--- KUTIPAN ---

Makalah Upaya Mempertahankan NKRI

KATA PENGANTAR


Puji syukur kami ucapkan kehadirat Allah SWT. atas berkat rahmat dan hidayah-Nya, sehingga kami dapat menyelesaikan makalah ini dengan sebaik-baiknya. 

Di dalam makalah ini, kami telah berusaha menguraikan sebaik mungkin semua hal yang berkaitan dengan upaya mempertahankan NKRI. Besar harapan kami agar pembaca mampu memahami lebih jauh tentang berbagai hal yang berkaitan dengan hal tersebut. 
Akan tetapi, kami menyadari bahwa di dalam makalah ini, masih terdapat banyak kekurangan yang tentunya mengakibatkan makalah ini masih dikatakan jauh dari sempurna. Maka dari itu, kami harapkan pembaca dapat memaklumi serta memberi kritik dan saran yang membangun demi terwujudnya makalah yang lebih baik di masa yang akan datang.


BAB I
PENDAHULUAN

A.    Latar Belakang
Situasi akhir-akhir ini kita melihat ada upaya kelompok-kelompok tertentu yang berupaya untuk memecah belah NKRI baik dari dalam maupun negara asing. Saat ini Indonesia telah kehilangan arah dan pegangan ideologi dalam kehidupan berbangsa & bernegara. Hal ini sangat berbahaya karena pemerintah tidak tahu harus membawa Indonesia kemana tanpa visi yang jelas, sementara digerogoti oleh elit yang korup. Pemerintah hanya bersifat reaktif dalam menjalankan tugasnya, tidak mempunyai program rencana ke depan. Rakyat terlantar, terutama setelah kenaikan BBM yang memukul roda perkonomian rakyat. Rakyat yang daerahnya kaya sumber daya alam harus mengalami kelaparan, busung lapar, penyakit merajalela.

--- BAHAN YANG DIBERIKAN ---

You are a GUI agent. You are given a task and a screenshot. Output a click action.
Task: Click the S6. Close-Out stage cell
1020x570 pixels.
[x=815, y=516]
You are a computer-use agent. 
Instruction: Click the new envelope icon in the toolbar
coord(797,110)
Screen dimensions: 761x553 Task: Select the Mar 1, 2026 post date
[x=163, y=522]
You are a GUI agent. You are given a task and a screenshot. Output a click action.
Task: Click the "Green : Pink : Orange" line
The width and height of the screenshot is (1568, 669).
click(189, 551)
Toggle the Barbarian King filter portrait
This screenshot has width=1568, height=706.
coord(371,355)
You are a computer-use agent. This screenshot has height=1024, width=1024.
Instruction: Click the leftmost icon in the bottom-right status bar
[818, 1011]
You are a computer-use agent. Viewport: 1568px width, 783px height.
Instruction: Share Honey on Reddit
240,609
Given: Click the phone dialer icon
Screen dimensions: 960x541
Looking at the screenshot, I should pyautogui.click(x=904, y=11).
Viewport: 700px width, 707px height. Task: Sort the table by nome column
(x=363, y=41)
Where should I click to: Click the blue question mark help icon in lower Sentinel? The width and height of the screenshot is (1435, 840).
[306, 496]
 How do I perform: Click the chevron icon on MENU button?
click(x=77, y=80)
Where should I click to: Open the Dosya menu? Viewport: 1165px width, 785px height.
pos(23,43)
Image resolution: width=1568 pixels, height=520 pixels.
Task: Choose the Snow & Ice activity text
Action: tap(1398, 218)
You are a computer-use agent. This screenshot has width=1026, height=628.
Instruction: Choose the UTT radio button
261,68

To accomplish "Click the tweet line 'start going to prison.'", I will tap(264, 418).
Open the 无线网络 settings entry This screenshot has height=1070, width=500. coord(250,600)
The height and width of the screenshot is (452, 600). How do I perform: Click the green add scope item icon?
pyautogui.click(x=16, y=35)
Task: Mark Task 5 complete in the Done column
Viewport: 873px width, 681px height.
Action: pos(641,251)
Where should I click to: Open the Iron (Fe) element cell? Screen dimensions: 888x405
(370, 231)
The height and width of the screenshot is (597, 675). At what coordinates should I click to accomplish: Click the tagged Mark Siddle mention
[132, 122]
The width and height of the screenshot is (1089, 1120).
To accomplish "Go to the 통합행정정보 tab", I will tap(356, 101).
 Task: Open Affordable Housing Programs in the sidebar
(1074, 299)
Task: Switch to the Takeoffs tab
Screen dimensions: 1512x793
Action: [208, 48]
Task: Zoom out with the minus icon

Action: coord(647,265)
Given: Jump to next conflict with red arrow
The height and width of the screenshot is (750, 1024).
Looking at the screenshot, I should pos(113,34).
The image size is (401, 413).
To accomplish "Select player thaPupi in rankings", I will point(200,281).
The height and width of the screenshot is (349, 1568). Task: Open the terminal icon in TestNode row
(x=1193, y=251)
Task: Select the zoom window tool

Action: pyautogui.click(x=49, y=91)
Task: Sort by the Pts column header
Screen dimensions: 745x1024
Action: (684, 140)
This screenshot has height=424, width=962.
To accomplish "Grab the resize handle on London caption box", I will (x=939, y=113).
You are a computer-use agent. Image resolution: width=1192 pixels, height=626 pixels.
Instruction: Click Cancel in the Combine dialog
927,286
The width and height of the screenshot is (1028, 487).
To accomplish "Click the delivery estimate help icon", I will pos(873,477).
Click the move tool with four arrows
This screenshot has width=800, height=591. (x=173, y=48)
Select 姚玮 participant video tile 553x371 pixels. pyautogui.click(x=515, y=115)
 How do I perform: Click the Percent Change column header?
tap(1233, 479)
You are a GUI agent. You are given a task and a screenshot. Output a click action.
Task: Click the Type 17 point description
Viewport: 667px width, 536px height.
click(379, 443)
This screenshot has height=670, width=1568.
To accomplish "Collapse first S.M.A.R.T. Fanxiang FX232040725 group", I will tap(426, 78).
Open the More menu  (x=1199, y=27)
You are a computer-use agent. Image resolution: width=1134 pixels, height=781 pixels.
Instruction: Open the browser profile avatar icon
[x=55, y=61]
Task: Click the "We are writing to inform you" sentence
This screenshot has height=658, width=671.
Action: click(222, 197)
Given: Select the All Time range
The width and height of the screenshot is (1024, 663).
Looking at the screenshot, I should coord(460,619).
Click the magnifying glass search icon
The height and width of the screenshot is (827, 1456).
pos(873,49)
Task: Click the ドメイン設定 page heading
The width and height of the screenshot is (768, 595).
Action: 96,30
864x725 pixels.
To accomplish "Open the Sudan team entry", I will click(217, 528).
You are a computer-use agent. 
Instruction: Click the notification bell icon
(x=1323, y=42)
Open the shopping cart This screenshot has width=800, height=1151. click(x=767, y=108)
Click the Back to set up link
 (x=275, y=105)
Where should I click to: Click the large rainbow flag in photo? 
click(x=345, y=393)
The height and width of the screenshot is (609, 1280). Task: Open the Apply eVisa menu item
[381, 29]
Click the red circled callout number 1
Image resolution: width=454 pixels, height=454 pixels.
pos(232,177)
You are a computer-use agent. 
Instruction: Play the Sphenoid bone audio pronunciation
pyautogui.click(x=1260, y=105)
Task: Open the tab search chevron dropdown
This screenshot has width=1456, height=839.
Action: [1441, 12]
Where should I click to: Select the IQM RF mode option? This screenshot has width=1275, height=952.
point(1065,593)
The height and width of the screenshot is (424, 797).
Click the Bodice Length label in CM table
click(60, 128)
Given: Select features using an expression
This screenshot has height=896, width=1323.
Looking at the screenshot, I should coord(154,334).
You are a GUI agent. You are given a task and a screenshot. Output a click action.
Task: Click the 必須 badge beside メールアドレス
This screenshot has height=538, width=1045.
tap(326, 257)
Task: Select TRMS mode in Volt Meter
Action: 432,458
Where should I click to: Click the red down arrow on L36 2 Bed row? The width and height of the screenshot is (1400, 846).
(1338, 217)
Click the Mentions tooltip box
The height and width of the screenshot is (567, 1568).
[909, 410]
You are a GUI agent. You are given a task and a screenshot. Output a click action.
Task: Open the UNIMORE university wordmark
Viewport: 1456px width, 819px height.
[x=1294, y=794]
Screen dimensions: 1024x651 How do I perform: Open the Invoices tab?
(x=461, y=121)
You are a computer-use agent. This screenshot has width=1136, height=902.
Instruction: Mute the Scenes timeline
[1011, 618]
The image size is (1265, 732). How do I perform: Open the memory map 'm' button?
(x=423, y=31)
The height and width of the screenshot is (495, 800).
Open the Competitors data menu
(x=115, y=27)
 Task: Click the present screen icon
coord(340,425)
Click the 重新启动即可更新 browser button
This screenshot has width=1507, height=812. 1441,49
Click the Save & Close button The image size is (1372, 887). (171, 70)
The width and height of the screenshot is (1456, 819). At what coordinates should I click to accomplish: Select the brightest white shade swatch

---

§ **DAFTAR TUGAS**
1) Tuliskan kembali sebagian makalah tentang upaya mempertahankan NKRI tanpa mengubah apa pun. Mulailah dari kata-kata "KATA PENGANTAR" dan berhentilah setelah kata-kata "yang akan datang.".
2) Salin persis baris-baris dalam catatan, mulai dari baris yang memuat "Task: Select the zoom window tool" dan berhenti setelah baris yang memuat "will (x=939, y=113).". Kedua baris batas itu ikut disalin.

§ **HASIL PER TUGAS**
1)
KATA PENGANTAR


Puji syukur kami ucapkan kehadirat Allah SWT. atas berkat rahmat dan hidayah-Nya, sehingga kami dapat menyelesaikan makalah ini dengan sebaik-baiknya. 

Di dalam makalah ini, kami telah berusaha menguraikan sebaik mungkin semua hal yang berkaitan dengan upaya mempertahankan NKRI. Besar harapan kami agar pembaca mampu memahami lebih jauh tentang berbagai hal yang berkaitan dengan hal tersebut. 
Akan tetapi, kami menyadari bahwa di dalam makalah ini, masih terdapat banyak kekurangan yang tentunya mengakibatkan makalah ini masih dikatakan jauh dari sempurna. Maka dari itu, kami harapkan pembaca dapat memaklumi serta memberi kritik dan saran yang membangun demi terwujudnya makalah yang lebih baik di masa yang akan datang.

2)
Task: Select the zoom window tool

Action: pyautogui.click(x=49, y=91)
Task: Sort by the Pts column header
Screen dimensions: 745x1024
Action: (684, 140)
This screenshot has height=424, width=962.
To accomplish "Grab the resize handle on London caption box", I will (x=939, y=113).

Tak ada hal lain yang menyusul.